I'm a graduate student working with ACS data for the first time, so I apologize in advance for any basic questions!
I'm working with tract-level median household income data from the 2021 ACS 5 year estimates for the city of San Francisco. 7 of my 240 focal census tracts are missing estimates (from what I can tell from the documentation, likely because there were too few survey respondents), and I want to fill in the missing data for the purpose of my analysis.
My original thought was that I would fill in from past year's 5 yr estimates for the same tracts, applying a correction to account for inflation--ie I would fill in from 2020 estimates, and if that was missing, from 2019 estimates, etc. However, I was warned by a colleague that I should thinking about spatial correlation and not just temporal correlation.
Is there a best practice method for filling in missing ACS tract level data? Any advice would be much appreciated!
Hi Kelley--
Your intuition is right. Median HH income might be missing (1) because Census redacted it, because of excessive MOE. (2) The other reason for a missing stat would be: if the tract has no households…

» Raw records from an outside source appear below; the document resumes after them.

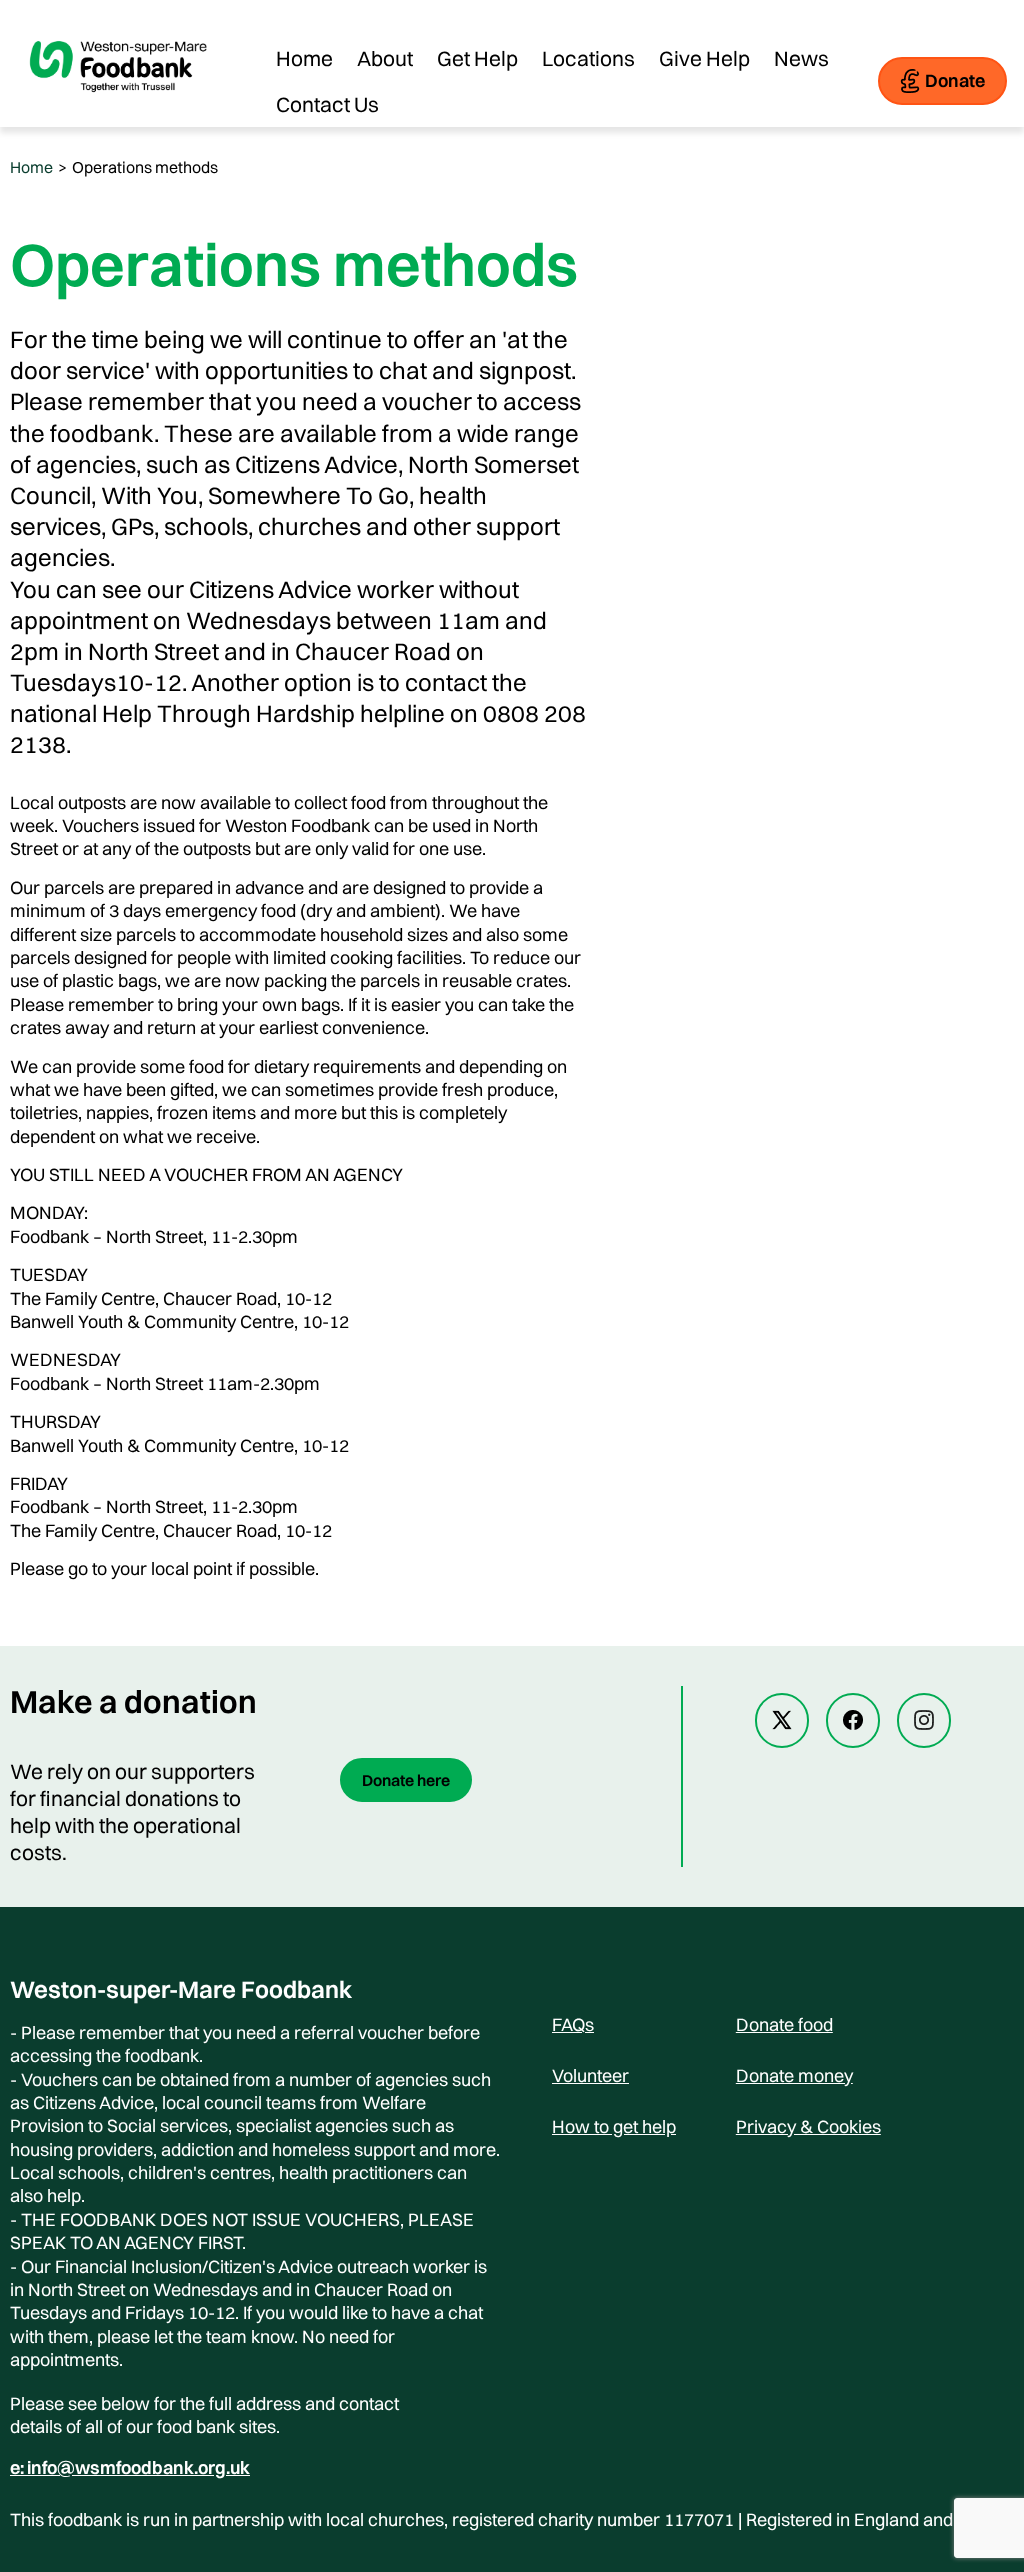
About (385, 58)
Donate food (784, 2024)
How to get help (614, 2126)
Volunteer (590, 2075)
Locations (588, 58)
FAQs (573, 2024)
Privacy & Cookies (808, 2126)
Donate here (406, 1780)
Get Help (477, 58)
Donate (955, 80)
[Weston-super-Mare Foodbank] (120, 106)
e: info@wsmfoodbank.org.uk (130, 2468)
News (801, 58)
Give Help (704, 58)
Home (304, 58)
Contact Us (327, 104)
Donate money (794, 2075)
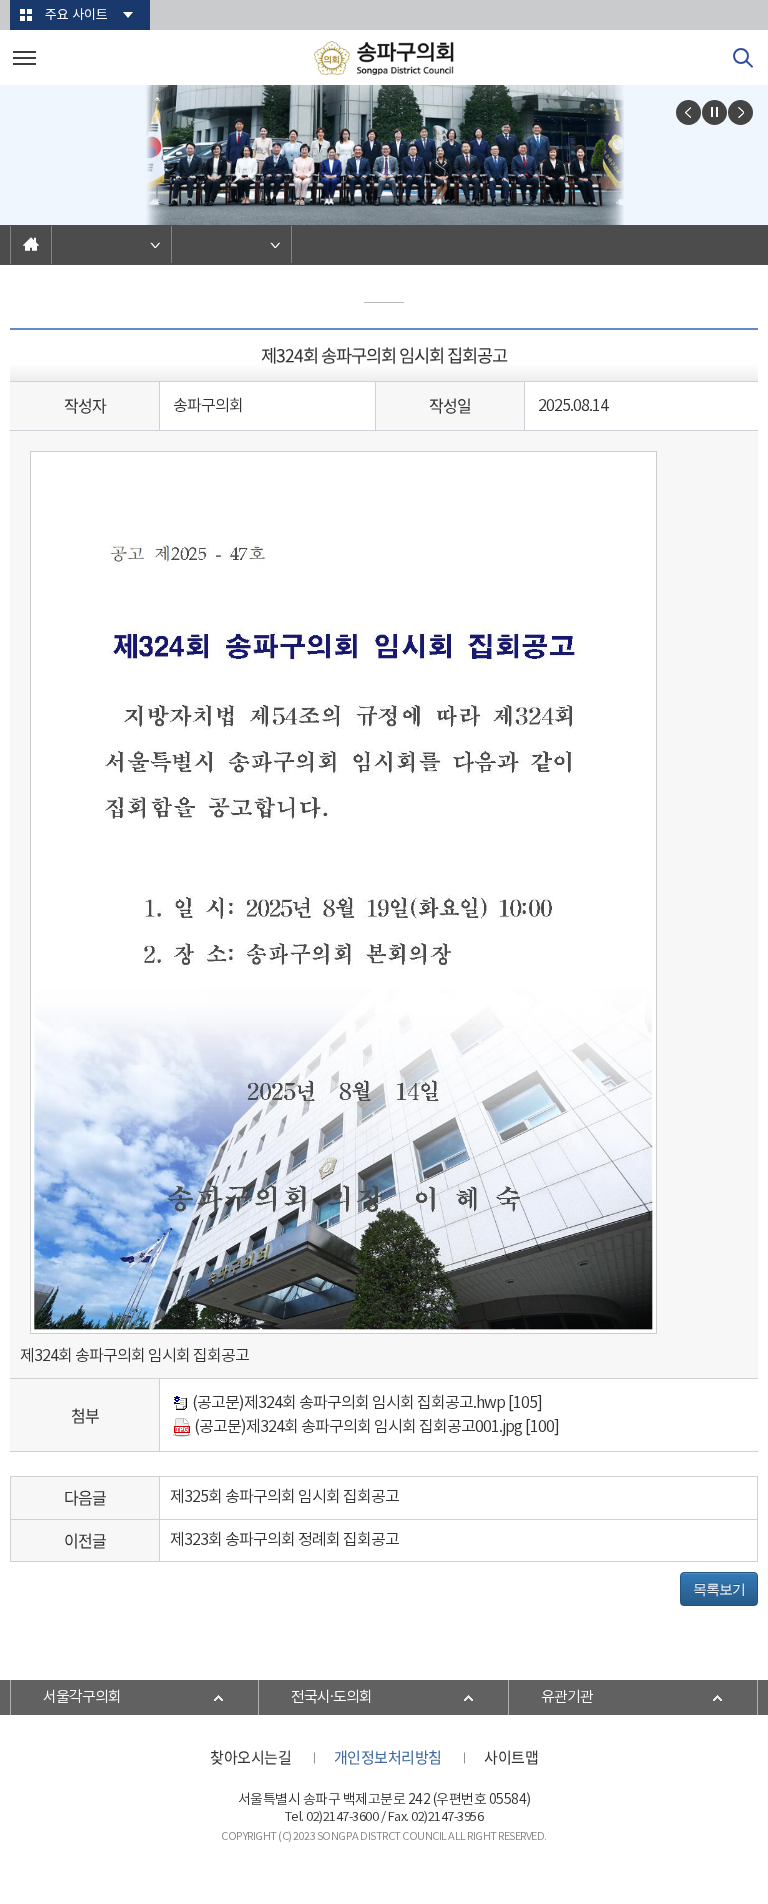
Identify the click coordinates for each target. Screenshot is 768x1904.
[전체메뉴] (24, 57)
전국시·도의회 (331, 1697)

One of my favorite expressions is "The perfect is the enemy of the good." It holds especially true when dealing with estimates.
Your intuition is right. Median HH income might be missing (1) because Census redacted it, because of excessive MOE. (2) The other reason for a missing stat would be: if the tract has no households.
In the first situation, I like your solution: Fill in a value from a prior year. The tracts data was collected during a 5-year survey window, so the 2016-20 stats and the 2017-21 stats should be in the same ballpark. (of course: the 2016-20 data may have been redacted for the same reason, excessive MOE.)
So, I'll offer my approach to creating placeholder values -- as ugly as it is. (Dear readers, do not @ me complaints.) For placeholder values, analyze table B19001 : number of households in sixteen income levels. Analyze that table to find the 50th percentile category among estimated households. Example: Tract 27145011600 does not have a published median HH income. But table B19001 shows the median is in the range 75,000-99,999. I will use 87,500 as placeholder. (Or you can imagine a fancier approach.)
It's an ugly approach I'm suggesting. But if you really! need placeholders for your 7 missing tracts, consider it.
--Todd Graham
Hi Todd,
Thank you for your response and for your advice! I checked and one of my tracts does indeed have no households, so I'm not worried about filling it in, but the remaining 6 all have over 500, so I think they're probably case 1. I'll check out your approach to filling them in!